For medical researchers, a good database design is a lifesaver
Tracking the spread of infectious disease is a serious business. While researchers struggle to collect information and draw conclusions about a disease—such as where it originated and where it's likely to spread—doctors in the field are trying to save lives. Organizations such as the Centers for Disease Control and Prevention in Atlanta have massive software and hardware systems to assist in this task. But smaller organizations in the United States and elsewhere don't have the money to acquire and maintain huge, integrated databases and sometimes must devise their own—sometimes manual—systems for disease tracking. In this article, I describe a database template (one in a series of metamodels) that I developed to help automate this task.
Pooja works for a private organization in India that monitors outbreaks of various infectious diseases, including her current project, which is tracking polio outbreaks. For each polio case, she collects information that includes the geographic location of the patient, the severity of the disease, and the aftereffects on the patient. Pooja enters the data she receives from field sources into the organization's database. She then can pull reports for her managers, showing how extensive an outbreak is based on the number of cases reported for a geographic area. She can also track trends and do some predictive modeling to assess the probability of another outbreak.

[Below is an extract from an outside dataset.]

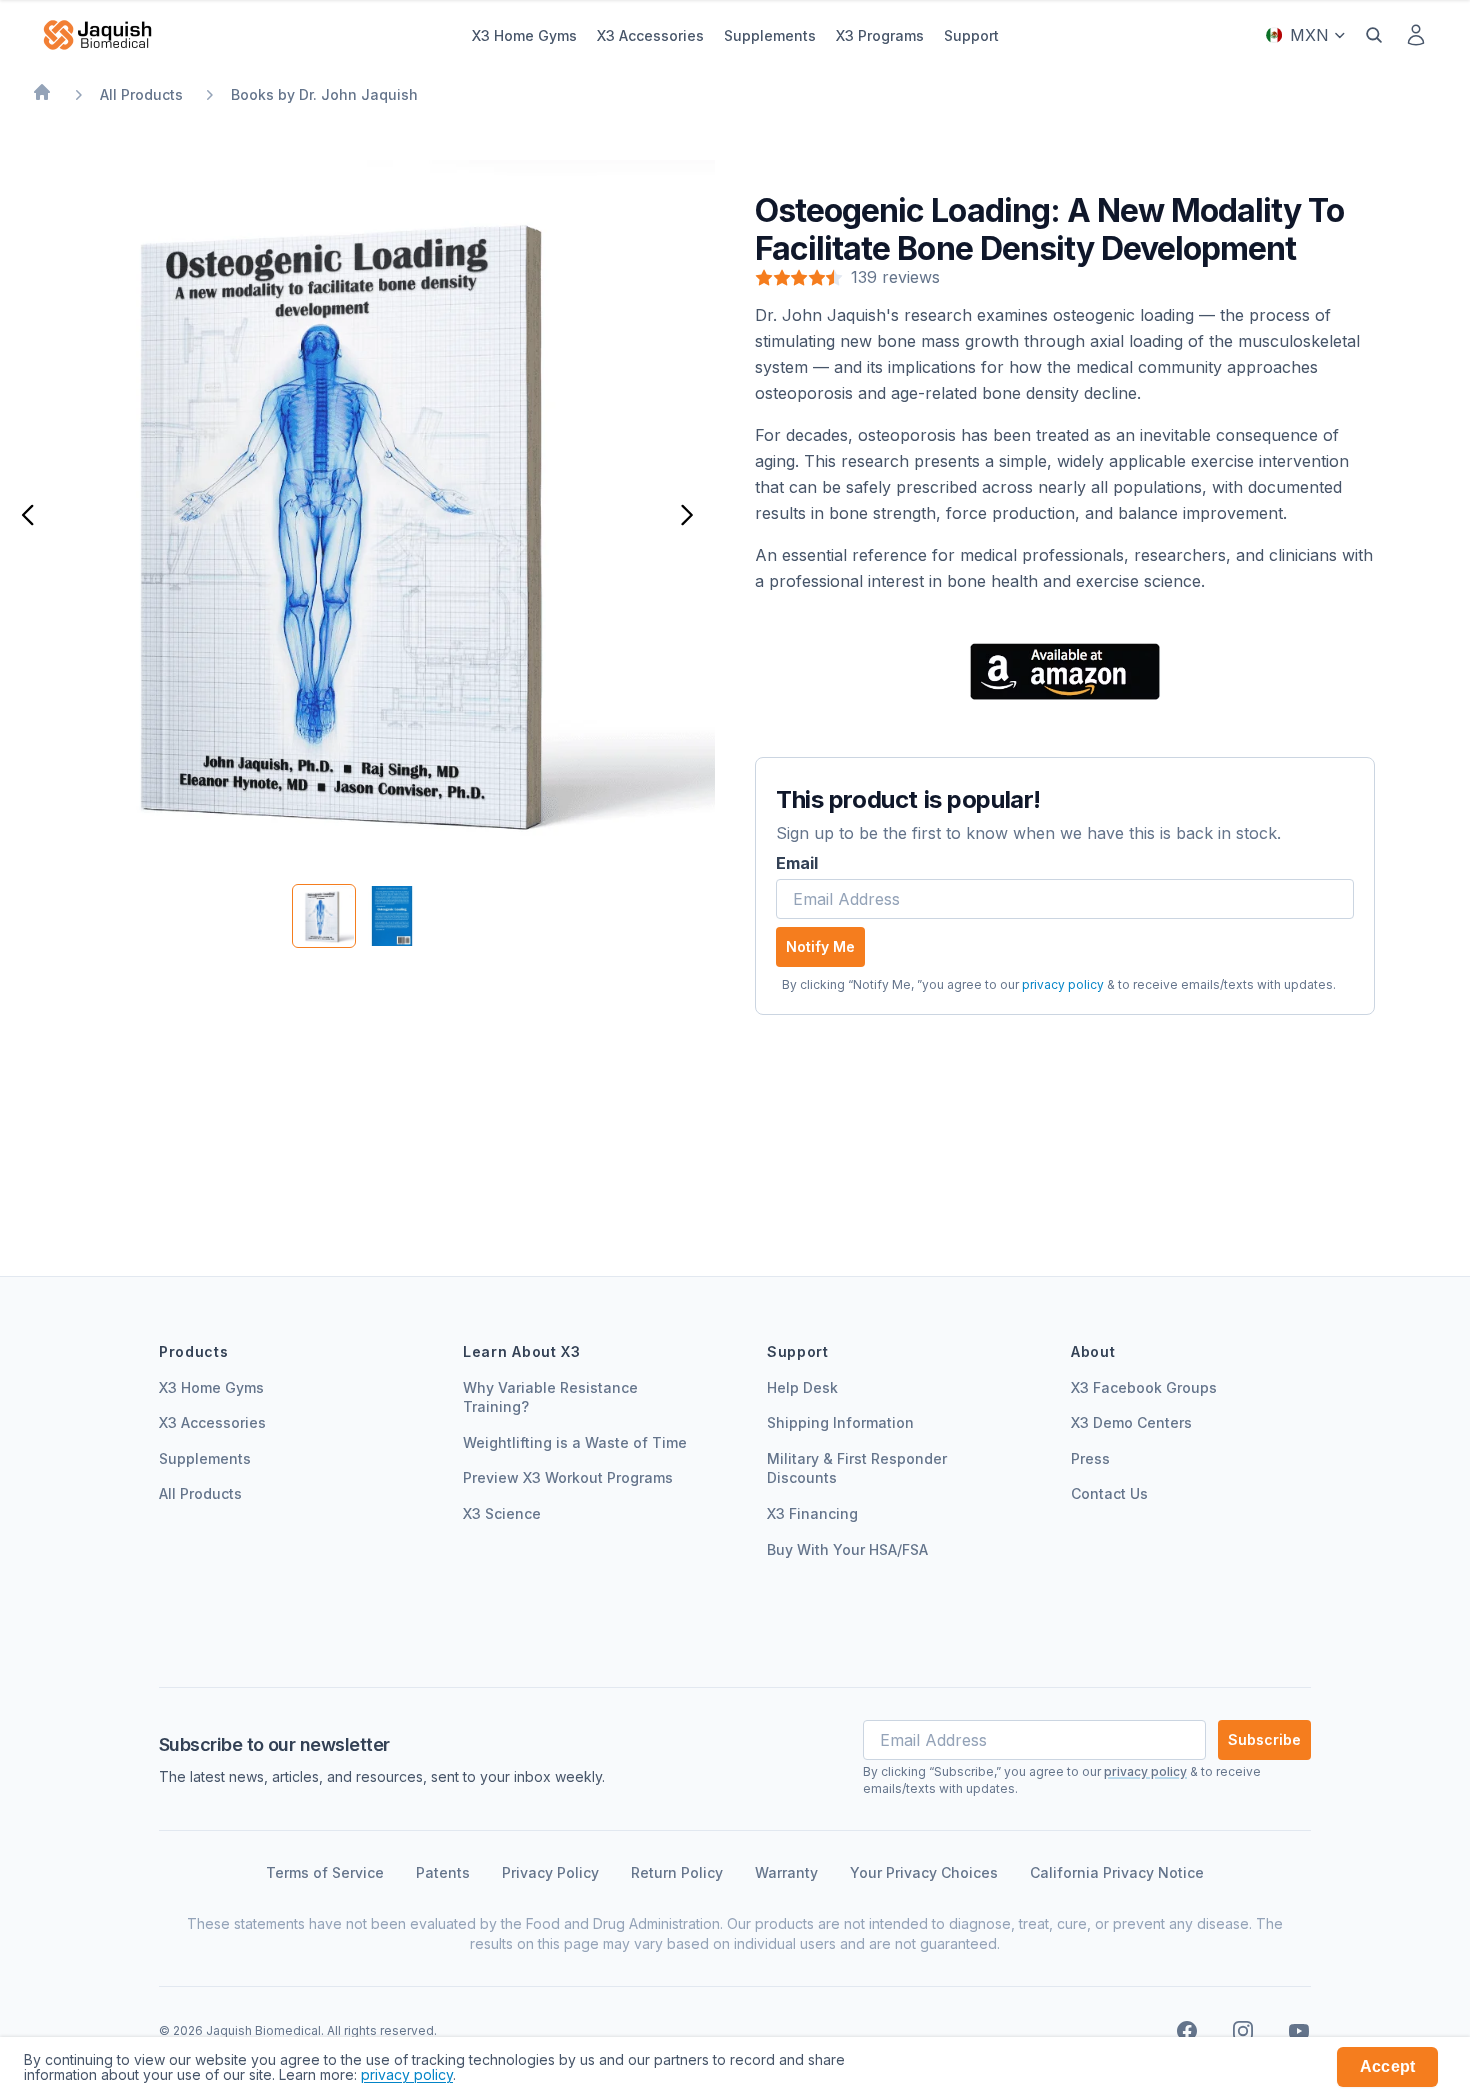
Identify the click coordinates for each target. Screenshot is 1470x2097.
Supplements (205, 1458)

Pooja was trying to normalize her database and was having trouble organizing the data so that she could efficiently and effectively pull the types of reports that she needs. She asked me to help her design a new, well-normalized database. She sent me some information about the data she's collecting. For privacy and security reasons, Pooja can't store participants' names or exact residence addresses in the database. She stores this information in another system. Pooja assigns each participant a unique identifier (UID), which lets her track a participant throughout the system. Each participant's record includes the following information:
- Classification as a member of a "community"—a distinct socioeconomic group.
- The geographic area where each participant lives, identified by state, district, and block. A state comprises many districts, and a district comprises many blocks.
- The participant's gender and date of birth.
- The participant's history with the disease, including date of onset, date first reported, and date first investigated.
- Symptoms of the disease, including presence or absence of fever and presence of any level of paralysis.
- Medications, dosage, date each dose was administered, any immediate result, and next examination date.
- A final diagnosis, as appropriate.
Figure 1 is the conceptual model of the database I designed for Pooja's work. The main user table is called Participant. Each row in the Participant table represents a person who is sick with an infectious disease and whose progress Pooja is tracking. In the Participant table, I've included gender and birth-date information, along with diagnostic information. The Participant_Symptom table includes each participant's symptoms, and each participant's treatments are in the Meds_Administered table.
I added one user table to this model that Pooja didn't list in her requirements—the Project table. This table will let Pooja organize her investigation into different projects and even use the same database to track diseases besides polio. With this ability, Pooja can document causes and effects of the outbreak and possibly identify secondary outbreaks of infectious disease.
To enforce data integrity, I've used validation tables—State, District, Block, Community, Symptom, and Medicine—which have enforced, mandatory relationships to user tables. Each validation table restricts the values that Pooja can use in the comparable attribute of the user table that references the validation table.
For instance, the State table validates the StateCode in the Participant table. (In a conceptual model, foreign keys aren't listed in the user table; they're represented by the relationship between the validation table and the user table.) Pooja will populate the State table with a set of valid values for state codes and state names. The client application that Pooja and her data-entry staff will use to insert and modify rows in the Participant table limits the values in the Participant.StateCode field to those that exist in the State table.
Using validation tables to limit data entry in the database is a good way to enforce data integrity because you can't enter invalid data into fields that a validation table defines and that mandatory relationships enforce. Preventing inaccurate data entry will help Pooja produce better reports because the data in the user tables will be consistent and accurate.
Pooja can now efficiently and effectively track polio outbreaks. With the meaningful reports she's able to generate, her supervisors can see the geographic areas that have been hit hardest by the disease, and experienced epidemiologists can even speculate where the disease is likely to spread. Pooja can use her database to track any number of other infectious diseases with little or no modification to the database. This database saves the researchers in Pooja's organization a lot of money by giving them an inexpensive in-house tool for performing their mission—and it might save some lives, too.